The point Mr. Harford is making is that when you have a lot of smart people working together in a tightly knit network, that region is a virtual hotbed of knowledge sharing. Knowledge breeds more knowledge, and when businesses pop up they tend to have competitive advantages over those in less innovative regions.
Small cap investors take note - Israel is one of these innovation regions.
How did this young country, with its history of war and instability, manage this accomplishment? Well, the army seems to have played a pretty big role in Israel's tech development.
Israel's tenuous geopolitical situation has made compulsory military service a necessity. Every Israeli spends at least a few years in some part of the service, developing leadership skills, and building a huge network rivaling the biggest American universities. Young men and women with good technical skills join the Taalpiyot Unit, which deals with highly advanced electronics technology. When these people leave the army, they have the technical skills, leadership ability, and connections to build new and innovative companies.
Unfortunately, Israel's innovation cradle is no stranger to rocket fire. But the violence has done very little to derail the tech sector's growth.
Israelis have learned to adapt to the various levels of hostility. Like a constant noise you can eventually tune out, Israeli firms and investors have largely tuned out the violence.
Let's take the Gaza War of 2008 as a case study.

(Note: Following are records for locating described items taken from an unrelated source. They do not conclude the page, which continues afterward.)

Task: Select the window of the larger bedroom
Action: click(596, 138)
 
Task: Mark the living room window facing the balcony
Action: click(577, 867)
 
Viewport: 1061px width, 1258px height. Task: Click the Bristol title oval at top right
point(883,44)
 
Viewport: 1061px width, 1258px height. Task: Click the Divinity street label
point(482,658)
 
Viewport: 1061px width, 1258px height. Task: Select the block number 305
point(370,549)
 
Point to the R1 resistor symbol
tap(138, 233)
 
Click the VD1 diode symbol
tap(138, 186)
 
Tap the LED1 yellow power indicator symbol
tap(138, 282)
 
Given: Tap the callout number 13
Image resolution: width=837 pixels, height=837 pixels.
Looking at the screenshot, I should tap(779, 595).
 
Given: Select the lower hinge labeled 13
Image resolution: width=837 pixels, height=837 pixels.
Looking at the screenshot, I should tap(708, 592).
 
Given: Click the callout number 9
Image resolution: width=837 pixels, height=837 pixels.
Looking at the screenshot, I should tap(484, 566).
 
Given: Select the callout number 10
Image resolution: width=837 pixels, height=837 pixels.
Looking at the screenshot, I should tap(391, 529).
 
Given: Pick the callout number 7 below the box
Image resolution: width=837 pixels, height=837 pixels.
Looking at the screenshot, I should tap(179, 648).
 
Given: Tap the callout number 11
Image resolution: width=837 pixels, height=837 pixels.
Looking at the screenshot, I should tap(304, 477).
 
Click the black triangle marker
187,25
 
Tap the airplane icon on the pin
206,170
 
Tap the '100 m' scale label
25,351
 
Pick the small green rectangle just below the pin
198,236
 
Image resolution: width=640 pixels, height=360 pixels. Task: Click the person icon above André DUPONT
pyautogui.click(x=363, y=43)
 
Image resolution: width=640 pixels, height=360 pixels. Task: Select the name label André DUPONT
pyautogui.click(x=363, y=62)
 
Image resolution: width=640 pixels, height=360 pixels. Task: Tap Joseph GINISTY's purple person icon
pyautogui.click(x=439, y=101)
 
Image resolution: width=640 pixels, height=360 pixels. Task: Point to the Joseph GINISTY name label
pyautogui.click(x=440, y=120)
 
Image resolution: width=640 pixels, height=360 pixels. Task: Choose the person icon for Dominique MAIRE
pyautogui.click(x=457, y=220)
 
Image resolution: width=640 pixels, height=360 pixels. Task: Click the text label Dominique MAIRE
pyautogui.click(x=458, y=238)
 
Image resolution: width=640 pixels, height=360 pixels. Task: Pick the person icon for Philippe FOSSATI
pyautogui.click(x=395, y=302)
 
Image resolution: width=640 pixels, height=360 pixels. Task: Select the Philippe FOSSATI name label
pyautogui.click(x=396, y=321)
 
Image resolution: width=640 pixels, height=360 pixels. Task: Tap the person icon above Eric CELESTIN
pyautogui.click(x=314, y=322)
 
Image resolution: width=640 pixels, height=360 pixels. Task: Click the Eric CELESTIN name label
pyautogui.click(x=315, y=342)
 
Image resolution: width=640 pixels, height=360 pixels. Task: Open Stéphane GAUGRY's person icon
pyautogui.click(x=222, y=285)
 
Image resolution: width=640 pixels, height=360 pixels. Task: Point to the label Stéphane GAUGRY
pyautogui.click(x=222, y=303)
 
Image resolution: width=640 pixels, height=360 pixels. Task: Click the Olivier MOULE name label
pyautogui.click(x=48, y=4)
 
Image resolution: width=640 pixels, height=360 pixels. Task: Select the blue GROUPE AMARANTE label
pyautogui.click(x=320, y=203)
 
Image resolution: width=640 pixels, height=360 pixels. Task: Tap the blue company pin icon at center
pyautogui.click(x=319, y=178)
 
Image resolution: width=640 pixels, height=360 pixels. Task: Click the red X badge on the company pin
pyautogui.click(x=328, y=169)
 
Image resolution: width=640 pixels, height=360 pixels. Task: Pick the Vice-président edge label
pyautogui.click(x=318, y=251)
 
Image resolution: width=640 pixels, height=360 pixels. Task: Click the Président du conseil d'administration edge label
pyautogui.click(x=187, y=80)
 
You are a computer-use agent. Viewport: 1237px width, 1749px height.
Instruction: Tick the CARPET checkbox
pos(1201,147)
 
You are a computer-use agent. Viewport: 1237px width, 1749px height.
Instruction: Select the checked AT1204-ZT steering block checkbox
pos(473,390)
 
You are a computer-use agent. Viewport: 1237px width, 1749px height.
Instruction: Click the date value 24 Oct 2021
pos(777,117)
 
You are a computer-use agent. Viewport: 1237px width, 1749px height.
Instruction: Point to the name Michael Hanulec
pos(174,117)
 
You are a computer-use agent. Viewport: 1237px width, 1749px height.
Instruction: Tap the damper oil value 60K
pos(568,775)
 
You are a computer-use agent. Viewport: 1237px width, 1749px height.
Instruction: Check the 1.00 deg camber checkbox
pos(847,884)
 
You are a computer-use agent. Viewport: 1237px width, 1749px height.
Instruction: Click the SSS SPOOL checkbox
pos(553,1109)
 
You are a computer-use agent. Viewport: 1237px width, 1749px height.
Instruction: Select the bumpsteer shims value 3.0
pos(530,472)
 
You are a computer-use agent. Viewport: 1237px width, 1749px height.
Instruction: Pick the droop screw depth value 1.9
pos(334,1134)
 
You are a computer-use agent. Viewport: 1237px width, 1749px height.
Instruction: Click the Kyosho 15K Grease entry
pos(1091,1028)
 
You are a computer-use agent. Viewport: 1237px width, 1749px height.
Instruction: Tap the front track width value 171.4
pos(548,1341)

The three-week armed conflict took place in the Gaza Strip during the winter of 2008-2009. I'll avoid the political motivations and such for the war. On November 4, 2008, the Israeli Defense Force made their first major incursion into Gaza. From that day until mid-December of the same year, more than 200 Qassam rockets and mortar shells were fired into Israel.
Despite this surge in violence, the Tel Aviv Stock Exchange traded more on news of Lehman Brother's collapse than battles next door. Below is a chart of the TA-25, Tel Aviv's benchmark blue chip index. The first arrow points to Lehman's collapse, the second points to the outbreak of the War in Gaza.
This is a pretty consistent trend. In 2006, the Israel army engaged in a very costly war in Lebanon. Less than three months after the war, the Tel Aviv stock market hit all time highs. The war put only a slight damper on growth, and after it ended, almost every sector in the economy came out stronger than before.
Maybe that stability in the face of violence is why Israel has finally moved up to the big leagues. The tiny Middle-Eastern state is now a member of the Organization for Economic Cooperation and Development (OECD). The country is no longer considered an emerging market. That's bad news for emerging market ETFs, most of which give Israel a heavy weighting.
But it is great news for Israeli companies, and particularly small cap stocks in the country. Being able to join the OECD is like getting a good credit rating. As Nobel Prize-winning economist Paul Krugman says, the Israeli economy is one of the world's "happy stories."
The Jewish state didn't need financial stimulus to break out of the global recession. They're on track to see an annualized growth rate near 4% this year, and average unemployment has dropped almost a whole percentage point.
In a world where developed countries are struggling with huge debt loads and weak recoveries, Israel truly is a success story. And boy do I like investing in success stories.
The availability of Israeli stocks on U.S. indexes, Israel's stable economic position, and Israeli companies' constant innovation make the country an unparalleled investment opportunity.